Johnson declared that Othello was true to life and that he was “magnanimous, artless, and credulous, boundless in his confidence, ardent in his affection, inflexible in his resolution, and obdurate in his revenge”. The two critics both have their supporting points but even so, either point would see the catastrophe of Othello as inevitable as they all have their own tragic flaws. Some critics have said that this tragedy was not inevitable because his attributes indicate that he should be viewed as a hero, as does his customary mode of speech – Othello almost always speaks in verse and is a fine rhetorician, despite his apparent change later on.

However, some may object to this view as a black soldier marrying a white aristocrat was simply asking for trouble and that the killing of Desdemona would be reasonable in some respect by a Jacobean audience as they would of understood the weight Othello attached to his reputation, as a man’s honour was extremely important, in which his wife’s chastity was an integral part of it.

Shakespeare has strongly hinted the weakness in Othello when he greets Desdemona in Cyprus as his speech shows that he’s overwhelmed by his love – the audience may begin to feel that the rational soldier was transforming into a blind lover which highlights the danger that may happen.

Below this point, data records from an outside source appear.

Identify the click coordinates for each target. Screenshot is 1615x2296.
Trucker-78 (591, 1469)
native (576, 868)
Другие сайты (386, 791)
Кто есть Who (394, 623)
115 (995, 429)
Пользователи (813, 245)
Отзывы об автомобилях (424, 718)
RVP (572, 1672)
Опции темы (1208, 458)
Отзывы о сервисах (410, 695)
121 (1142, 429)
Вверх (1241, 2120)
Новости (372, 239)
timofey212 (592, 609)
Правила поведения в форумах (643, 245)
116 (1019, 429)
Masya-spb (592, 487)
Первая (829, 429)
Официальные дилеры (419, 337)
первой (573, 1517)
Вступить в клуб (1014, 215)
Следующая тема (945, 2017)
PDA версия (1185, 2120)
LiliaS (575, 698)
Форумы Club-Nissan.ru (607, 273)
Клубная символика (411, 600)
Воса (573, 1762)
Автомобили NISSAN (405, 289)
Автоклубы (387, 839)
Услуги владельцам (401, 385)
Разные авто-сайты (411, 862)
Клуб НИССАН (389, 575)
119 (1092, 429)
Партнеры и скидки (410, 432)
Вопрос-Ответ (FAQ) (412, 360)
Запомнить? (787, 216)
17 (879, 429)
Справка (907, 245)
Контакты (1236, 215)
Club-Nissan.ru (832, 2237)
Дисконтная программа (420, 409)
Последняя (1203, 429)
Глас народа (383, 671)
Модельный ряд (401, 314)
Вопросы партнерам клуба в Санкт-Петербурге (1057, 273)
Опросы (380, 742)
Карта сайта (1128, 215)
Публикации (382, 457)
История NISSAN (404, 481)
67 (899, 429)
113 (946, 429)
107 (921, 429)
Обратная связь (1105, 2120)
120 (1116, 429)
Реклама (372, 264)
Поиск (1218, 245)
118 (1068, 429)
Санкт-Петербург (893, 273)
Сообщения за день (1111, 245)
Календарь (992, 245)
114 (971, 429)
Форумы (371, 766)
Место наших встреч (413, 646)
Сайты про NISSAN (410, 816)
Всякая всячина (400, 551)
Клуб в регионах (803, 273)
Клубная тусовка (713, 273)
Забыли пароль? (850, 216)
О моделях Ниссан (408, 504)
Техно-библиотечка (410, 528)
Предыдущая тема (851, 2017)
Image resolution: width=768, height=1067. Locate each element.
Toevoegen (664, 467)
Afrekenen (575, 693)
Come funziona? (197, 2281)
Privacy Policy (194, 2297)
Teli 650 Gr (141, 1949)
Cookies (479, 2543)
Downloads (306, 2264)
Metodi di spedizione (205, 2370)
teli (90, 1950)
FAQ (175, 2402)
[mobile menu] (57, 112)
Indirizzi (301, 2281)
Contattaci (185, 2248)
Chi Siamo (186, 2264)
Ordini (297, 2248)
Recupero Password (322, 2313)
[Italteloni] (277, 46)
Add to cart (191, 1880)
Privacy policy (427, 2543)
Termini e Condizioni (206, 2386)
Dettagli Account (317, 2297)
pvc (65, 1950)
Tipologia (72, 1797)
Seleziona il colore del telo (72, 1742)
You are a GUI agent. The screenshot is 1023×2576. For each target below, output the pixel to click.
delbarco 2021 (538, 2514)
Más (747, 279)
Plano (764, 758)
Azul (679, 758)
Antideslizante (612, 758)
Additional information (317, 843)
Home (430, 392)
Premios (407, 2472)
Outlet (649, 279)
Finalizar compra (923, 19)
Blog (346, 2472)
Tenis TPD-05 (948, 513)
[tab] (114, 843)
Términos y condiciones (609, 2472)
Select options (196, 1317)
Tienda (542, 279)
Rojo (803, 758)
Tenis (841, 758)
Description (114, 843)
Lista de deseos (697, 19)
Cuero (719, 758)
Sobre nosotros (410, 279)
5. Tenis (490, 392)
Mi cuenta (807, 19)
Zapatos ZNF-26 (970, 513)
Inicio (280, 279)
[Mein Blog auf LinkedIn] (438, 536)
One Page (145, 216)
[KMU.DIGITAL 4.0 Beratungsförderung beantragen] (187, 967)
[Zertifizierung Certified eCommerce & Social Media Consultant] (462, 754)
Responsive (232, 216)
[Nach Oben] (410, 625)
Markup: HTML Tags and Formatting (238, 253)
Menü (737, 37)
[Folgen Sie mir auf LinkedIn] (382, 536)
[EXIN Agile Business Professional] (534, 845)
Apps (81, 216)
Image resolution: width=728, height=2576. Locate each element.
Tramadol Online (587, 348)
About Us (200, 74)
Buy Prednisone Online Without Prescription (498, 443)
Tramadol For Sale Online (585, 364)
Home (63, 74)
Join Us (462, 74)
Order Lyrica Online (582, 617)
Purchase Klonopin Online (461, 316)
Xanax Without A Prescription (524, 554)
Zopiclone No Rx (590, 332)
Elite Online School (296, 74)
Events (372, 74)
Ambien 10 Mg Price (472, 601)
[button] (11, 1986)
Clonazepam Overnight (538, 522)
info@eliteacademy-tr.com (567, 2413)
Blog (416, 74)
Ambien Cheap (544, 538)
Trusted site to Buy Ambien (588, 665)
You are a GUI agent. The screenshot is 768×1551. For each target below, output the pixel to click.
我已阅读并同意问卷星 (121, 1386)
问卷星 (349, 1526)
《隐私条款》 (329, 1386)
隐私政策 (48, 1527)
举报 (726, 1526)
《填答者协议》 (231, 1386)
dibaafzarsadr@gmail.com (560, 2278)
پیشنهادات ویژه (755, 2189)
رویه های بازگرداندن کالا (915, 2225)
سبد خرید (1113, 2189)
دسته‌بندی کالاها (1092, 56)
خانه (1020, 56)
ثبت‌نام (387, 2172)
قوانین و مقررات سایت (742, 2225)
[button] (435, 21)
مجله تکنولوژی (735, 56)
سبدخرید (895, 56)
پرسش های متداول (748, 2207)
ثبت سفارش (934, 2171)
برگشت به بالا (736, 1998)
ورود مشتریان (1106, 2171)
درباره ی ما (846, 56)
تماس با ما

Even so, some may argue that it wasn’t inevitable because he did try to persuade himself that Desdemona was honest, even before murdering her in the final act but inevitably the tragic hero is pushed towards catastrophe by the ruthless ‘demi-devil’ (V. 2. 298).

Overall I believe to the full extent that Shakespeare does present catastrophe of ‘Othello’ as inevitable because the characters, structure and form used in this play all work together to highlight the inevitability of catastrophe such as Iago’s soliloquies which contain a great deal of dramatic irony of Othello which increases dramatic tension for the audience. The dramatic structure becomes an important role in the play as the outer world becomes insignificant to Othello as he becomes monomaniacal which raises concern within the audience. Furthermore, Shakespeare’s usage of blank verse and prose made it flexible for him to achieve specific effects, no matter what pace the play flowed at – this would then become a relatively simple task for him to create a play which would highlight the inevitability of catastrophe.

With all the techniques used, an example would be Othello during the beginning scenes speaking of himself in first and third person however after Act III scene 3 onwards, his use of pronouns such as ‘we’, ‘they’ and ‘I’ suggests to the audience his insecurities – Shakespeare has therefore slightly prepared the audience for the catastrophe that’s about to hit. Even though there are parts of the scenes that may object to the inevitability, it could be interpreted as being a ‘comforting’ scene whereby it would cause a shock to the audience as the catastrophe would be starkly contrasted to the ‘comfort’ scene, I would therefore believe that any scenes that maybe seen as denying the inevitability of catastrophe as a smokescreen for any actual problems arising which leads to a greater ending of a play.